PA Homestead and Farmstead Exclusions
Saving money on taxes goes beyond taking the deductions and allowances included on forms used to file your income tax return. If you own a permanent resident or farm in Pennsylvania, you will want to understand the details related to the Pennsylvania homestead and farmstead exclusions.
Pennsylvania property owners who qualify for a homestead or farmstead exclusion may be able to reduce their real estate taxes by completing an application and filing it with their county assessment office. Deadline for filing the application is March 1 and within 30 days applicants will be notified if they qualify for a real estate tax reduction. When enacted, approved applications were good for three years but many counties are not enforcing a renewal/reapplication process.
In order to better understand the implications of this tax benefit, it will be helpful to have some background on Pennsylvania real estate taxation. With a decentralized system of municipal governments (ex. boroughs, cities, townships, counties) and 500 public school districts, property taxes have been their traditional revenue source. Recognizing that relying on real estate taxation as a sole source of funding can cause an unfair tax burden on low-earning landowners and senior citizens, alternate funding sources have been explored.

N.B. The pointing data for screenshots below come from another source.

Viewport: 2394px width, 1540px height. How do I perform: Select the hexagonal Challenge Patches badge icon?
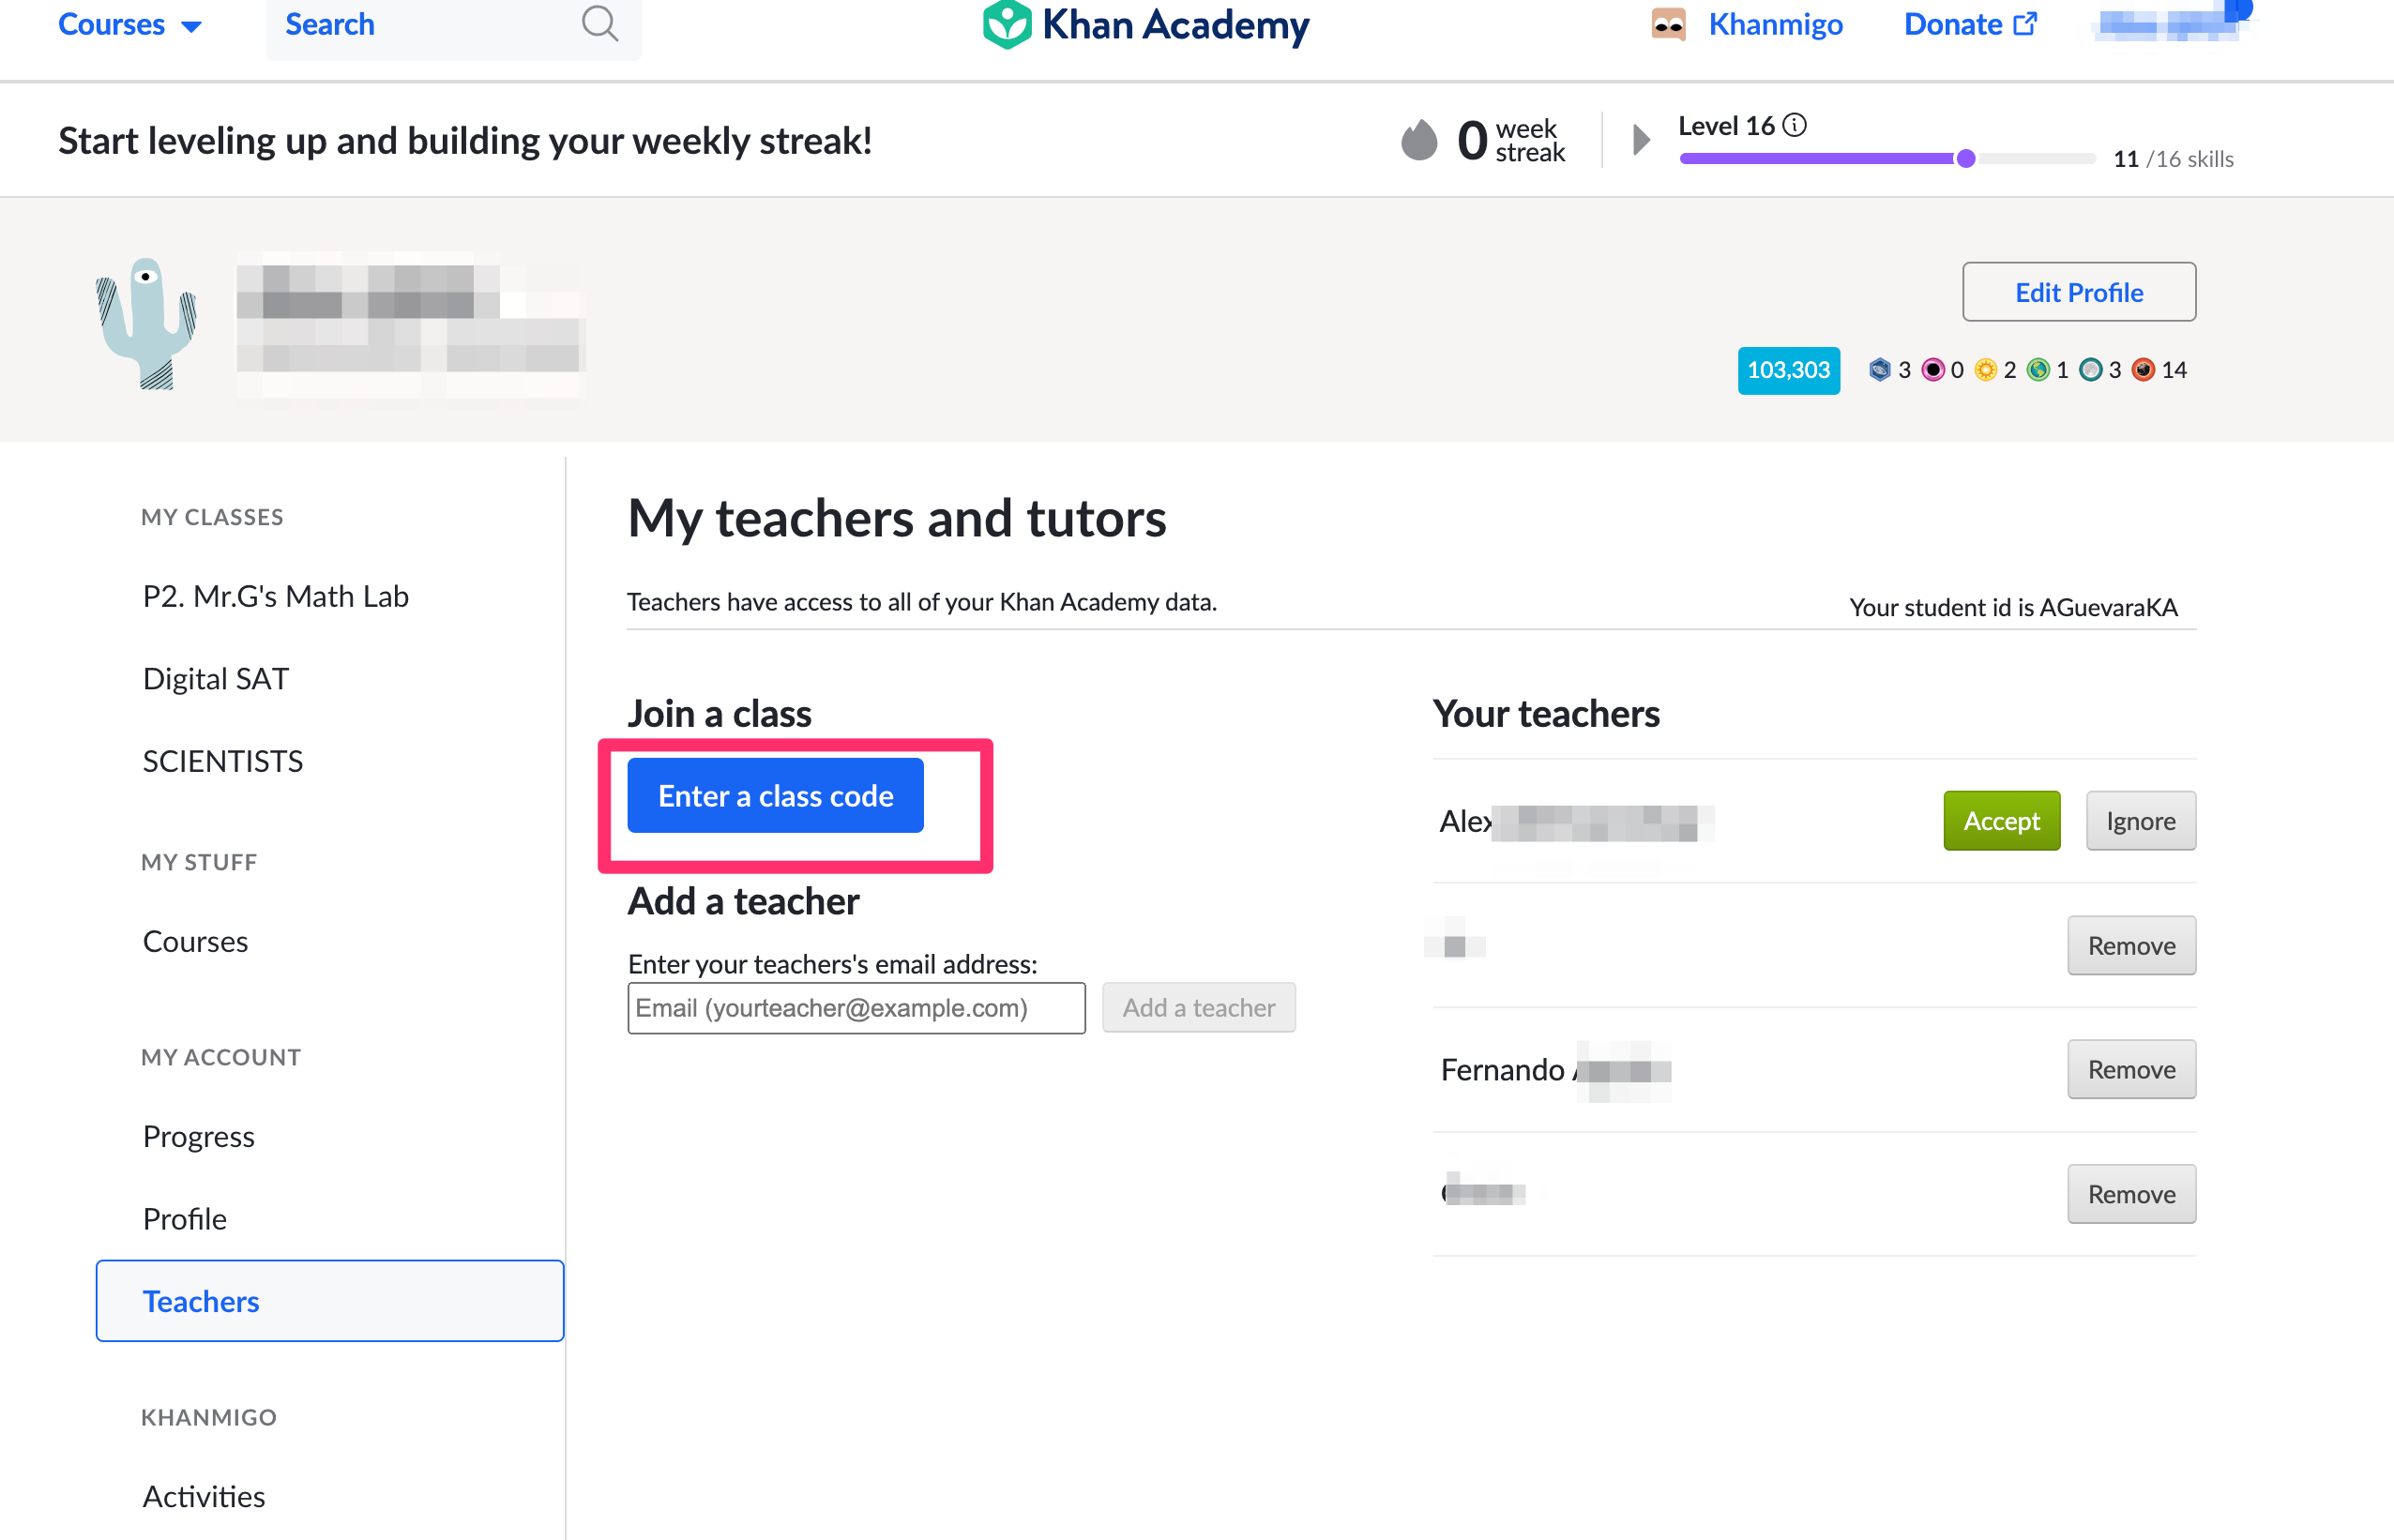(x=1881, y=371)
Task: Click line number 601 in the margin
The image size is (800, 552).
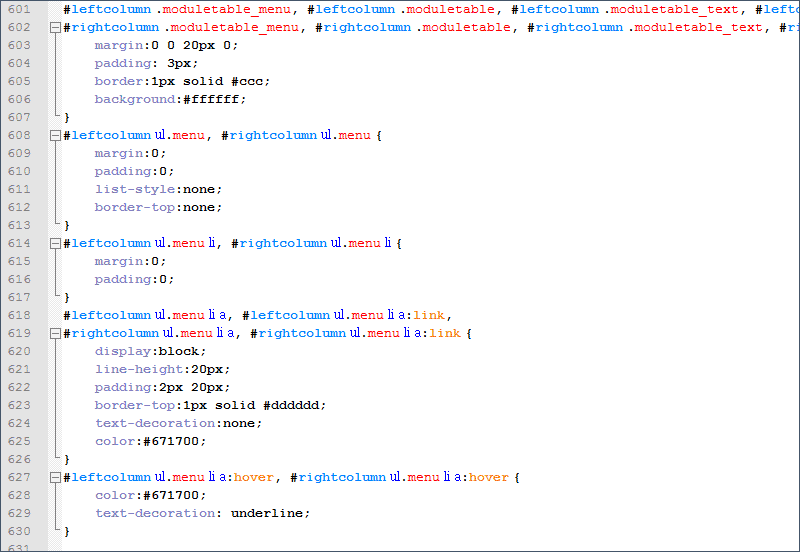Action: (x=18, y=9)
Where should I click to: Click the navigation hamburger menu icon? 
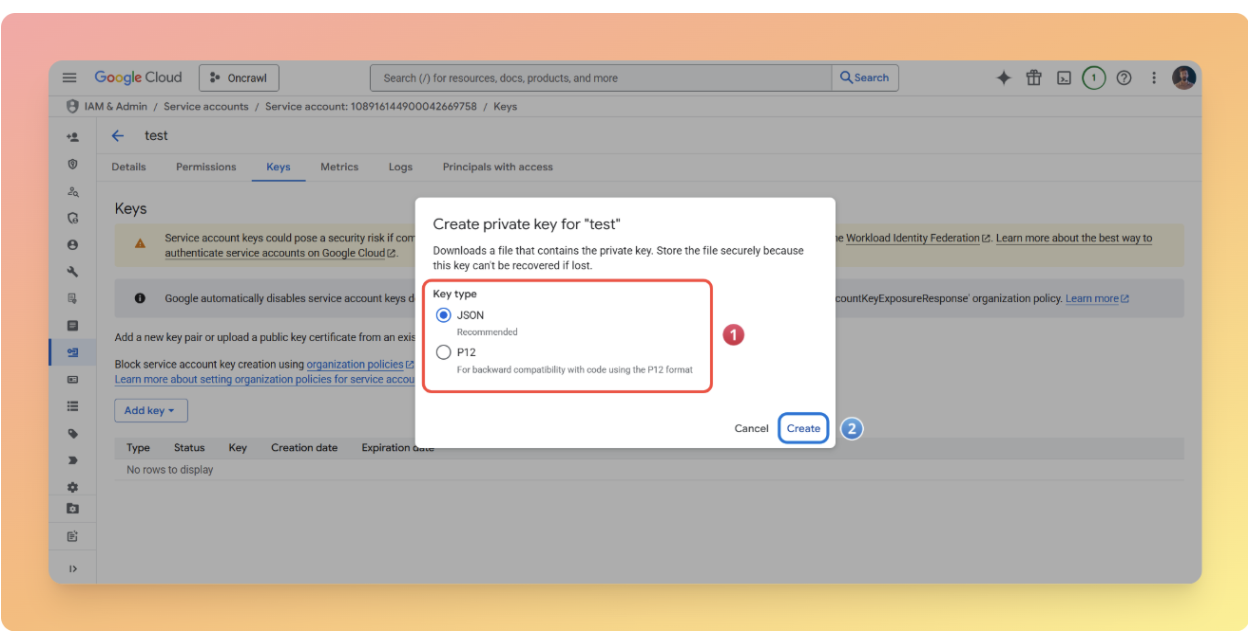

Numerous statewide reforms aimed at shifting the tax burden to other sources have included sales and wage taxes while still trying to preserve voter’s taxing decisions locally. The 2009 Taxpayers Relief Act or SS Act 1 included the homestead and farmstead exclusions which were elements of earlier reforms.
Pennsylvania property taxes are not based on the sales value of your real estate, but rather the assessed value. This is often broken down in terms of the land value and includes any improvements such as buildings. Each county has an assessment office who periodically conducts a county-wide property assessment for the purpose of maintaining accurate assessed values. Property taxes are then established as a millage rate or percentage of the assessed value. For example if your property value is $100,000 and your local taxing body uses a 25 mill rate then your property tax bill would be $100,000 x 2.5% =$2,500. Another way to understand mills is to divide the mills by 10 (move decimal point to the left by one) to convert mills to percentage.
A homestead exclusion or farmstead exclusion reduces the assessed value of your property and, therefore, you owe less tax. In order to remain responsive to various factors, under Act 1, the tax relief amount for homestead exclusion will be different each tax year and varies among school districts, depending on two things: whether the school district levies new types of taxes to replace revenues lost through property tax reform, and whether the school district decides to accept state revenue from gambling.